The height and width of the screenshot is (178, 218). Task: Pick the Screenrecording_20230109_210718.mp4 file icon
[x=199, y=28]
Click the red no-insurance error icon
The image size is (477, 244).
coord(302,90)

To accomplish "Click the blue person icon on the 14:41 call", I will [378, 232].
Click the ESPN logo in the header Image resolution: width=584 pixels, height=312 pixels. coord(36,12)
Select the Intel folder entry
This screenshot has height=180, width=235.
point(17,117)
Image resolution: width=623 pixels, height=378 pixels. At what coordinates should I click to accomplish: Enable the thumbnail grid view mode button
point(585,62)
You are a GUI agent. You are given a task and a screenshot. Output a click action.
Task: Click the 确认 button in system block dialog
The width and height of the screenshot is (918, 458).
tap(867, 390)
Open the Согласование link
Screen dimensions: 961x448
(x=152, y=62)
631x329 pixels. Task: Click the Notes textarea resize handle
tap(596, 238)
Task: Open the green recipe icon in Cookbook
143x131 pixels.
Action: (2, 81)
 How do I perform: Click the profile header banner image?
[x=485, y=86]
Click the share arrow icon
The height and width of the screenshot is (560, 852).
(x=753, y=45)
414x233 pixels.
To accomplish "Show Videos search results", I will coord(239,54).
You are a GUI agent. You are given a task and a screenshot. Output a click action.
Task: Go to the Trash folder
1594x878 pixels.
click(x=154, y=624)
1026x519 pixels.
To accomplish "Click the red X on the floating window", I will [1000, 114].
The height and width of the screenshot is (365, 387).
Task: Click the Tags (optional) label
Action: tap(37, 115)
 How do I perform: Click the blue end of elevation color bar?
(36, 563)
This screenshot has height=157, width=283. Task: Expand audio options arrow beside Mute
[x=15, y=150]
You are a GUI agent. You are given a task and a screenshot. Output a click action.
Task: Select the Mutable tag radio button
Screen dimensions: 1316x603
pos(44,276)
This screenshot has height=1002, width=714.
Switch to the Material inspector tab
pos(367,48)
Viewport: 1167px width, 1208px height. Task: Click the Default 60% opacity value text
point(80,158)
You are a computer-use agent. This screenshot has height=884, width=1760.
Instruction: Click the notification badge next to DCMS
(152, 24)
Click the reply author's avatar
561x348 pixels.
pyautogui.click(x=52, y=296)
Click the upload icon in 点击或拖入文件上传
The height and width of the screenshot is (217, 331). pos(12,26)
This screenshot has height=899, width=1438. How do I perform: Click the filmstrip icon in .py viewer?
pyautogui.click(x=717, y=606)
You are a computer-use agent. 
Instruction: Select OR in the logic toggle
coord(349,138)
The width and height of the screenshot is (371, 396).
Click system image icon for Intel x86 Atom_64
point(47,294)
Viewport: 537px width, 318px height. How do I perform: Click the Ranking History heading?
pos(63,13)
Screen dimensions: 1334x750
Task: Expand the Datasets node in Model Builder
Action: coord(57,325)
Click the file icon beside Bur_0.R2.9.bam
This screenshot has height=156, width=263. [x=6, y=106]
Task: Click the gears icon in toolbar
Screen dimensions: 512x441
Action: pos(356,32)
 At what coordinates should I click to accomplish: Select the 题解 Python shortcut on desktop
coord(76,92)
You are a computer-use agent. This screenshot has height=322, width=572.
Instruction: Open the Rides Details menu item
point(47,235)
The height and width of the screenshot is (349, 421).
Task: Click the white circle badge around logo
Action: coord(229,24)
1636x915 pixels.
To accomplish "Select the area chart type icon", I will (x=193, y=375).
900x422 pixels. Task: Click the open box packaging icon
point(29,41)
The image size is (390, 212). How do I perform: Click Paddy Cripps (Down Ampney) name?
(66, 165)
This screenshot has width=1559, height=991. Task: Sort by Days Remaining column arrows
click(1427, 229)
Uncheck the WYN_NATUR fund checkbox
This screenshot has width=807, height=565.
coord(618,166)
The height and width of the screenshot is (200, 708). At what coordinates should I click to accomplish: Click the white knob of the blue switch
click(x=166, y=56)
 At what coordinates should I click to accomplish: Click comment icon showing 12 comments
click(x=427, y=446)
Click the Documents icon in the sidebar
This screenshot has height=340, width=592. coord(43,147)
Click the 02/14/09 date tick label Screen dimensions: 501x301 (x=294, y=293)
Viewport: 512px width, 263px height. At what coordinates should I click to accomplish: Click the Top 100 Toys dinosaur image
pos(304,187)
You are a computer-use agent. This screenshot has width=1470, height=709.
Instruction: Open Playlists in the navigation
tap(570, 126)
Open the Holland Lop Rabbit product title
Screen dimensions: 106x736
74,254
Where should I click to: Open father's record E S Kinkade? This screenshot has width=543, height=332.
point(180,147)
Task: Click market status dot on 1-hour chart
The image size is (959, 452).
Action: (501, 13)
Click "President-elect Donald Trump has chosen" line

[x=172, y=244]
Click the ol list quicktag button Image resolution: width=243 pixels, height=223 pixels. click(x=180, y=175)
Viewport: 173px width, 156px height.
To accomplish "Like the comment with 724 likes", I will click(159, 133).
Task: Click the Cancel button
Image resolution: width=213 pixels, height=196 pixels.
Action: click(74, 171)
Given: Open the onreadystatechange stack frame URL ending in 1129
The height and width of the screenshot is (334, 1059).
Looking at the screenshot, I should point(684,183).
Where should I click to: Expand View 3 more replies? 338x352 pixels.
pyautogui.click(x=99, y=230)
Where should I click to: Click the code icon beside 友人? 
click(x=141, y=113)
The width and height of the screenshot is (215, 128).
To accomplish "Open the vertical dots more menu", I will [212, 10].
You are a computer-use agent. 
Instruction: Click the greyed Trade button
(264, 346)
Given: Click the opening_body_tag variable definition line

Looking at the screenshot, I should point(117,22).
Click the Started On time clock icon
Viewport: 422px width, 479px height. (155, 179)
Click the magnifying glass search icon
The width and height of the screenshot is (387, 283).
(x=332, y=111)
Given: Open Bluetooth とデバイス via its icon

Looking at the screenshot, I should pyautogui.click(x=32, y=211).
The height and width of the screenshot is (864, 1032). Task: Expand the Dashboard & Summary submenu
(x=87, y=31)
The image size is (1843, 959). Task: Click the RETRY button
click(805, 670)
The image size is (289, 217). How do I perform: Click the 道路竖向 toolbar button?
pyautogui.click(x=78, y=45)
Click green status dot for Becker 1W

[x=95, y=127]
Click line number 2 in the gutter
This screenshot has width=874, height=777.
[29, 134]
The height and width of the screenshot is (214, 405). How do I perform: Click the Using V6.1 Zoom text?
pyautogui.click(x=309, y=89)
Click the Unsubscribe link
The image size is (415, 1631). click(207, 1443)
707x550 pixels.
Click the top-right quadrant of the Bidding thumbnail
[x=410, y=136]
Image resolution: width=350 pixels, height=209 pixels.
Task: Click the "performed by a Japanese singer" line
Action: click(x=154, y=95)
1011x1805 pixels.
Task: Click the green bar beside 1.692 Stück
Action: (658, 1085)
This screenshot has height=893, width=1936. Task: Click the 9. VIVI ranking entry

----

- Exercise requirements:
Please copy the lines in the records above between the one holding "How do I perform: Click the profile" and the one holding "Task: Go to the Trash folder", inclusive, exactly and with no other line.

- Task result:
 How do I perform: Click the profile header banner image?
[x=485, y=86]
Click the share arrow icon
The height and width of the screenshot is (560, 852).
(x=753, y=45)
414x233 pixels.
To accomplish "Show Videos search results", I will coord(239,54).
You are a GUI agent. You are given a task and a screenshot. Output a click action.
Task: Go to the Trash folder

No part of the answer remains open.